**YOUR INSTRUCTIONS**
Give an exact transcription limited to the lines from the one with "Task: Collapse the Цели group" through the end of the entries, including both; no pictures belong in it.

**Collected data**
--- --- ---
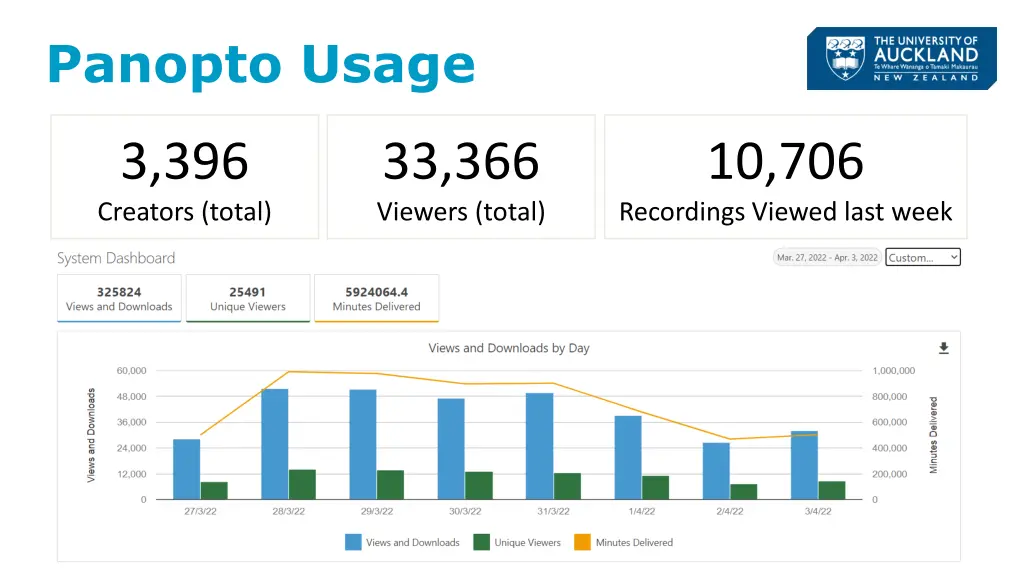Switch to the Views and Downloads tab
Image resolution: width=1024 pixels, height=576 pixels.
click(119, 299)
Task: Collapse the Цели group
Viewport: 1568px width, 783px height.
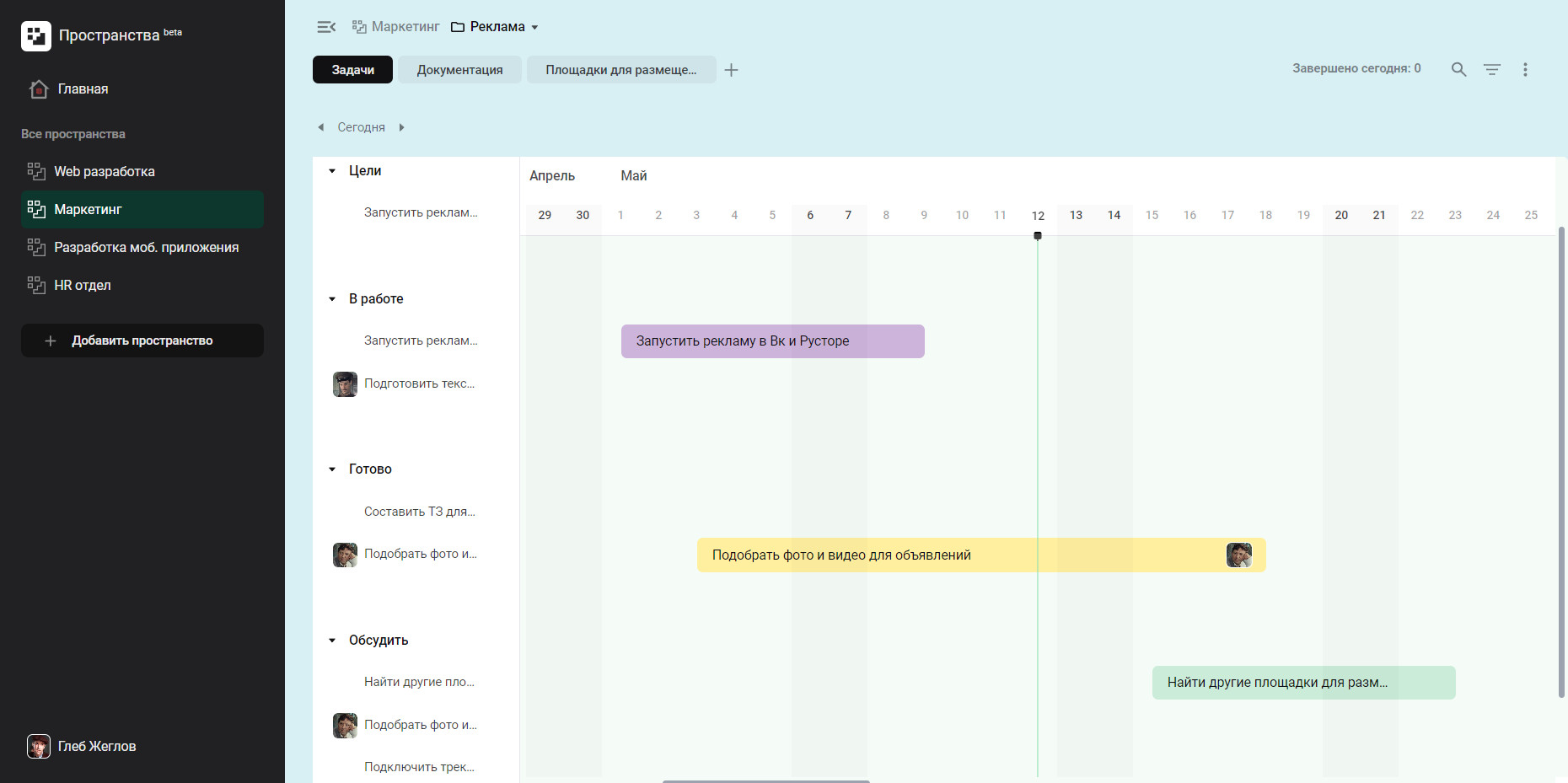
--- --- ---
**YOUR RESPONSE**
Task: Collapse the Цели group
Viewport: 1568px width, 783px height.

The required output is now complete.